Photo courtesy of the Harvard College Women’s Center

Campus & Community

Women leaders recognized

3 min read

Harvard Women’s Center honored undergrad and an innovative entrepreneur during the Women’s Leadership awards

Harvard undergraduate Amy Yin ’14 and Zipcar founder and former CEO Robin Chase were honored as the 2014 recipients of the annual Harvard College Women’s Leadership Awards.

Faculty, students, and staff gathered at the Charles Hotel in Cambridge April 24 to recognize the women for their achievements.

The award, in its 17th year and coordinated by the Harvard College Women’s Center, promotes awareness of women’s and gender issues, and each year recognizes an undergraduate who has demonstrated exceptional leadership and made a meaningful impact on fellow students. The award also acknowledges a woman outside of the College who has demonstrated exceptional leadership and distinguished herself in her profession, public service, or the arts.

Yin was chosen for blazing a trail through the sciences, a field in which women often have been underrepresented. She joined the Harvard Financial Analysts Club and eventually went on to become its president. She became a concentrator in computer science and co-founded Harvard Women in Computer Science (WiCS), which seeks to build a network of women in computer science across schools and industries and promote the importance of a technical education for girls.
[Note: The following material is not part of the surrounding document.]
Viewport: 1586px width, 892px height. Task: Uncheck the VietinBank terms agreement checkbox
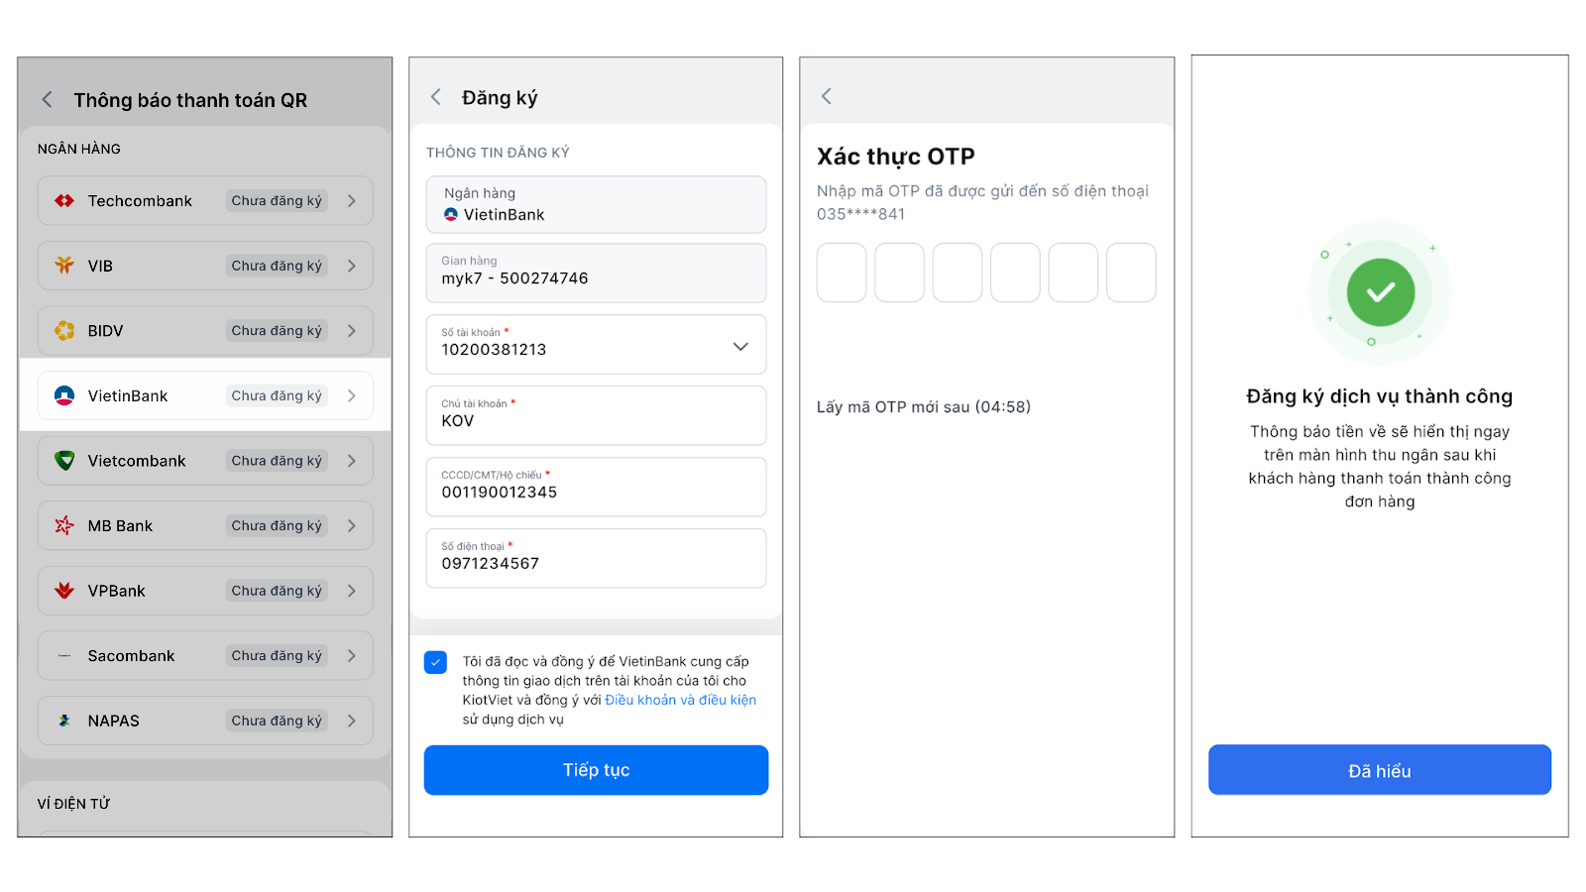(x=435, y=662)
Yin told the crowd that as a young girl she thought the “gender war” was over and men and women were on equal footing in the workplace and across society. She said as she got older and became more involved in different groups, she found that wasn’t necessarily the case. This inspired her to be a role model for other women and for young girls.
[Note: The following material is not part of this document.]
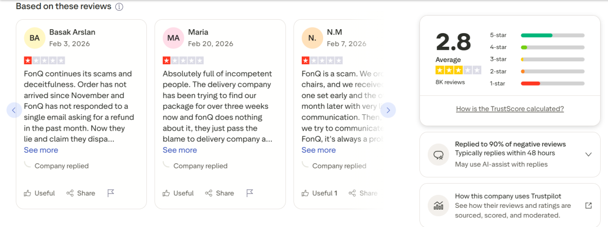The image size is (608, 227).
Task: Advance reviews carousel with right arrow
Action: (388, 110)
“There is one big theme that drives my life and my stories: If you can’t see it, you can’t be it,” she said. “I hope that you as my audience will join me in my crusade to grow the number of technical female leaders in the world by encouraging them to gain hard skills from an early age, like my dad always did, and by surrounding them with women that rock so that your friends, sisters, and daughters can truly feel that ‘the sky is the limit’ and so that they can be the greatness they see.”

After graduation Yin will join Facebook as an engineer, working on a project to bring data access to developing nations.

In accepting the professional award, Chase told the crowd, “I challenge you to go to your highest and best use. It may change from time to time in your life, but always go to your best.”

In addition to founding Zipcar, the largest car-sharing company in the world, Chase is the founder and CEO of Buzzcar and GoLoco, an online ride-sharing community. She was a Loeb Fellow at Harvard Graduate School of Design in 2005, and has received many awards for innovation, design, and environment. She has been named to Time’s 100 Most Influential People, Fast Company’s Fast 50 Innovators, and BusinessWeek’s Top 10 Designers.

Kate Meakem ’14 was recognized with an honorable mention. Interim Dean of the College Donald Pfister also made remarks at the ceremony and congratulated the winners.

The awards are made possible by support from Terrie Fried Bloom ’75 and have a legacy of distinguished past recipients, including astronaut Stephanie Wilson ’88; Tina Tchen ’78, chief of staff to first lady Michelle Obama; and Pulitzer Prize-winning author and historian Doris Kearns Goodwin.